- First tankōbon volume cover

ラストカルテ―法獣医学者 当麻健匠の記憶― (Rasuto Karute Hōjūi Gakusha Tōma Kenshō no Kioku)
- Genre: Medical; Mystery;
- Written by: Wakabi Asayama
- Published by: Shogakukan
- Imprint: Shōnen Sunday Comics
- Magazine: Weekly Shōnen Sunday
- Original run: January 19, 2022 – April 24, 2024
- Volumes: 10
- Anime and manga portal

= Last Karte =

Japanese manga series by Wakabi Asayama

Last Karte: Hōjūi Gakusha Tōma Kenshō no Kioku (ラストカルテ―法獣医学者 当麻健匠の記憶―, Rasuto Karute Hōjūi Gakusha Tōma Kenshō no Kioku) is a Japanese manga series written and illustrated by Wakabi Asayama.

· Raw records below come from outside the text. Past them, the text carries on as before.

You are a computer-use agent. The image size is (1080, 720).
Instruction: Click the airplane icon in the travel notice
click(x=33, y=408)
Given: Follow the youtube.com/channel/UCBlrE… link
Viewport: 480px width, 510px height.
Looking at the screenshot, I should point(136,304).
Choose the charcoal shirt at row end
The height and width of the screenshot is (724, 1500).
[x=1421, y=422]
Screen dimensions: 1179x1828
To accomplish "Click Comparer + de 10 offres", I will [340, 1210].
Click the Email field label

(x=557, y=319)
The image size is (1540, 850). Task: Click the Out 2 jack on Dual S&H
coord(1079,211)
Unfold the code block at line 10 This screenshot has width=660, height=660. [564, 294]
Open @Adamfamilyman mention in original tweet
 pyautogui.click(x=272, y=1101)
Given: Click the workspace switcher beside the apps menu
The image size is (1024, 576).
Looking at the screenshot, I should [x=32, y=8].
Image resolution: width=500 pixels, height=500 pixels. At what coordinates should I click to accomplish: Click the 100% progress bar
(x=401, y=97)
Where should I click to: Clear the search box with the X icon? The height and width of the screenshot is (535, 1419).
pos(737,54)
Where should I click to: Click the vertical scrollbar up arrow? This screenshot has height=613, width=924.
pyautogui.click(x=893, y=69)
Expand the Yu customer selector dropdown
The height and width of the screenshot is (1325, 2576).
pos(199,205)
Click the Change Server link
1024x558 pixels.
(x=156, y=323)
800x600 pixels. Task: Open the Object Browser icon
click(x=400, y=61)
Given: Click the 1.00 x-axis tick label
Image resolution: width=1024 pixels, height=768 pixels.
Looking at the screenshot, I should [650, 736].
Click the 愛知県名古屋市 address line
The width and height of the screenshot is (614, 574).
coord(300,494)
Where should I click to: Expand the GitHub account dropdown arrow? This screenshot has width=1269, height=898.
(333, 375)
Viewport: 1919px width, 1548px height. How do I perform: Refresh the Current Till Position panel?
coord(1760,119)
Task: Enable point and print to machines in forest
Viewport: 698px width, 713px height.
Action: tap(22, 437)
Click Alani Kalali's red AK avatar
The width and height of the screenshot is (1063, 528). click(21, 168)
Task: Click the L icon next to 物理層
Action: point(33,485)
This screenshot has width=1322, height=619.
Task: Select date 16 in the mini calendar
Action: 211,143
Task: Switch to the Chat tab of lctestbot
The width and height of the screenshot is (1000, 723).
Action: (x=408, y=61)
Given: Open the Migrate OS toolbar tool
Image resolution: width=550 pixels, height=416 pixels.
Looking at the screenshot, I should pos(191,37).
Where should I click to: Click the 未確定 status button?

It was serialized in Shogakukan's shōnen manga magazine Weekly Shōnen Sunday from January 2022 to April 2024, with its chapters collected in ten tankōbon volumes.

==Publication==
Written and illustrated by Wakabi Asayama, Last Karte: Hōjūi Gakusha Tōma Kenshō no Kioku was serialized in Shogakukan's shōnen manga magazine Weekly Shōnen Sunday from January 19, 2022, to April 24, 2024. Shogakukan collected its chapters in ten tankōbon volumes, released from March 17, 2022, to June 18, 2024.

===Volumes===

| No. | Japanese release date | Japanese ISBN |
|---|---|---|
| 1 | March 17, 2022 | 978-4-09-851039-9 |
| 2 | July 15, 2022 | 978-4-09-851188-4 |
| 3 | October 18, 2022 | 978-4-09-851351-2 |
| 4 | February 16, 2023 | 978-4-09-851605-6 |
| 5 | June 16, 2023 | 978-4-09-852127-2 |
| 6 | November 17, 2023 | 978-4-09-853016-8 |
| 7 | December 18, 2023 | 978-4-09-853031-1 |
| 8 | March 18, 2024 | 978-4-09-853181-3 |
| 9 | May 17, 2024 | 978-4-09-853295-7 |
| 10 | June 18, 2024 | 978-4-09-853379-4 |

==Reception==
The series ranked nineteenth in the 2023 Next Manga Award in the print manga category. It ranked 25th the 2023 "Book of the Year" list by Da Vinci magazine.